▶ **Passage given**
────────────────
Summary. The paper derives the photon hologram of a one-particle density matrix for a photon gas in coherent scattering, including above the electron-positron pair-creation threshold. Explicit expressions are obtained for a single Gaussian density matrix and for coherent and incoherent lattices of Gaussians; resonant-cone conditions are found and shown to differ between the coherent and incoherent cases. The dielectric susceptibility tensor is derived on the probe-photon mass shell for arbitrary states. The central results are that a photon gas (and a single photon) behaves as a linearly and circularly birefringent medium that is transparent below the pair threshold and absorbing above it; in the high-energy limit √s ≫ 2m the susceptibility reduces to that of a birefringent plasma up to a slow logarithmic factor. Experimental accessibility for GeV-scale probe photons, eV-scale target photons, and classical intensity parameter of order unity is asserted.

Significance. If the derivations hold, the work supplies concrete, state-dependent expressions that connect QED forward-scattering amplitudes to effective optical properties (birefringence, absorption, plasma-like response) for photon gases. The explicit treatment of Gaussian and lattice states, the differing resonant conditions, and the high-energy logarithmic correction are technically useful; the claim of measurability with existing facilities supplies a falsifiable prediction that could be tested.

minor comments (3)

[Abstract] The abstract states that the susceptibility 'has the dielectric susceptibility tensor of a birefringent plasma except for a slow logarithmic scaling,' but the precise form of the logarithmic term and its coefficient are not quoted; including the leading high-energy expression (presumably in §4 or §5) would make the claim immediately verifiable.
────────────────
▶ **Data excerpt**
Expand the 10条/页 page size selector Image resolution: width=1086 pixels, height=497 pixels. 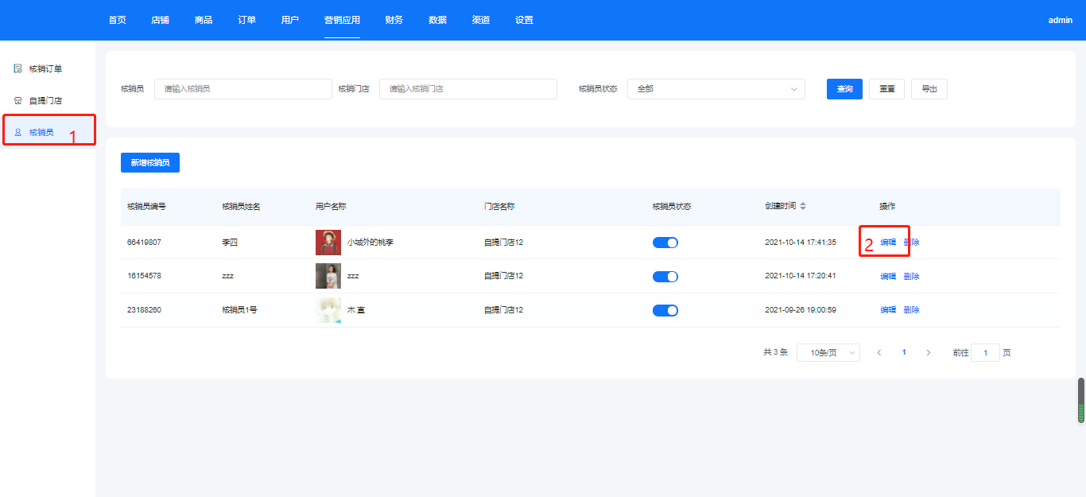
────────────────
▶ **Aim**
Continue the referee report on the photon-gas birefringence paper from the end of its last comment. The data can be ignored here.

▶ **Response**
[§2] The one-particle density matrices are restricted to single Gaussians and coherent/incoherent lattices; the text should clarify whether the susceptibility formula (Eq. (X)) remains valid for a general density matrix or requires additional assumptions beyond those stated in §2.
Figure captions and axis labels should explicitly indicate the kinematic regime (e.g., √s/2m) and the value of the intensity parameter used for the plotted holograms.

Simulated Author's Rebuttal

0 responses · 0 unresolved

We thank the referee for the positive assessment of our manuscript, the accurate summary of its central results, and the recommendation for minor revision. No major comments were provided in the report.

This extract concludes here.